Se non agganci subito, lo spettatore scrolla e il video è perso.

2. Captions sempre: molti guardano senza audio

Una parte enorme degli utenti guarda i video:

  • senza audio,
  • in contesti dove non può alzare il volume,
  • mentre fa altro in parallelo.

Per questo le captions non sono un optional, ma un requisito:

  • permettono di capire il contenuto anche in silenzioso,
  • aumentano la fruibilità,
  • migliorano accessibilità e comprensione.

Ideale:

  • testo breve,
  • sincronizzato con le parole chiave,
  • evidenziazione delle frasi più importanti.

3. Formato verticale, nativo per mobile

Lo schermo principale non è più la TV né il desktop, ma il telefono.

Di conseguenza, il formato verticale è quello da usare:

  • full screen,
  • pensato per Reels, TikTok, YouTube Shorts, Stories e simili,
  • con una composizione visiva che tenga conto che l’utente lo guarda in mano, spesso velocemente.

Adaptare video orizzontali “tagliandoli” non basta:

serve pensare in origine il contenuto per questa modalità.

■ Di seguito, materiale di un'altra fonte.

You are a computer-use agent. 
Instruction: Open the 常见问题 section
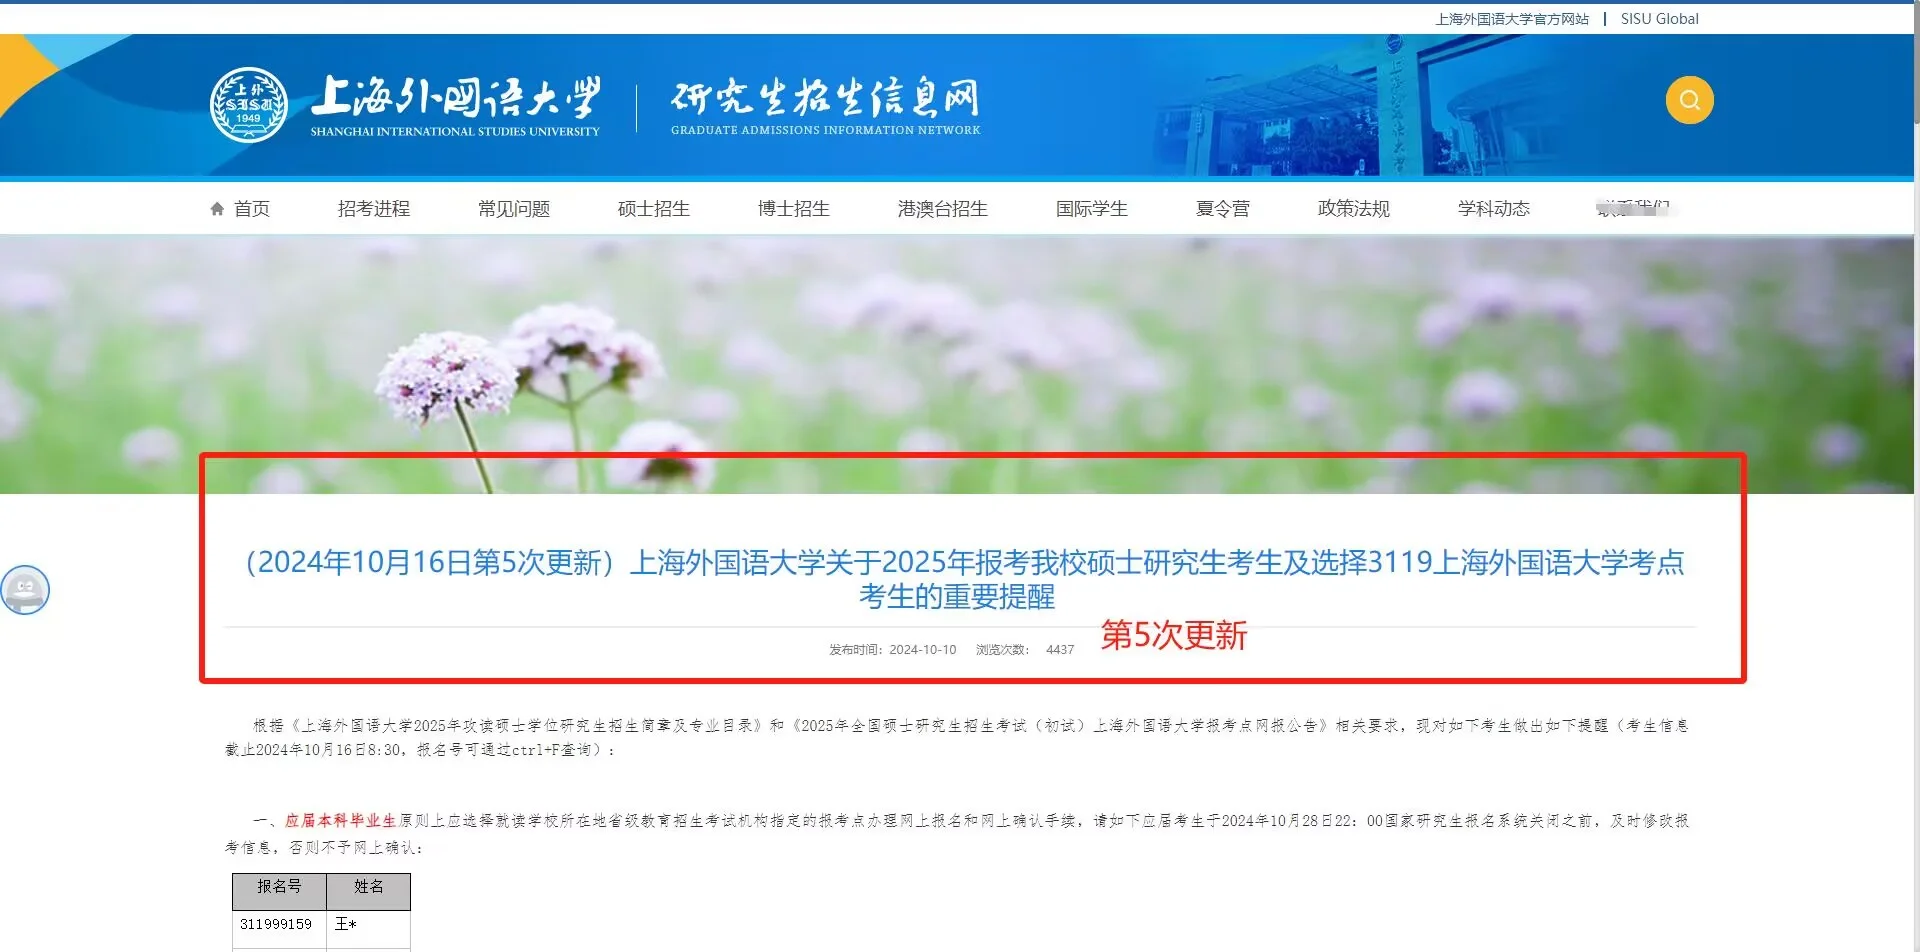click(513, 208)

4. Una CTA chiara (anche nei video brevi)

Anche se il video dura 30 o 60 secondi, deve comunque:

  • portare da qualche parte,
  • invitare a un’azione concreta.

CTA possibili:

  • “Scopri di più nel link in bio”
  • “Scrivici in DM per…”
  • “Vai sul sito e cerca [nome prodotto]”
  • “Commenta con ‘INFO’ se vuoi i dettagli”
  • “Iscriviti alla newsletter per ricevere la guida completa”

Senza una CTA chiara, il rischio è avere solo intrattenimento, ma poca conversione.


Come integrarli in una strategia, non solo “in feed”

I video brevi funzionano al meglio quando:

  • fanno parte di un ecosistema di contenuti (blog, email, landing page, long-form video),
  • rispondono a precise fasi del funnel:
    • awareness (far scoprire il brand),
    • consideration (spiegare vantaggi, differenziarsi),
    • conversion (offerte, prove, testimonianze),
  • sono testati e iterati: si provano angolazioni diverse, hook differenti, formati multipli.

Il bello dei video brevi è che costano meno da produrre rispetto a grandi spot e permettono di sperimentare tanto, leggere i dati, migliorare.


In sintesi

I video brevi hanno dominato il 2025 perché sono il punto di incontro perfetto tra:

  • abitudini reali delle persone (scroll, smartphone, poco tempo),
  • obiettivi delle aziende (ROI, performance, misurabilità),
  • possibilità tecniche delle piattaforme (formati verticali, adv integrata, strumenti di montaggio nativi).

Se c’è una cosa da ricordarsi è questa:

“Breve” non significa “fatto in fretta”, significa essenziale, mirato, progettato.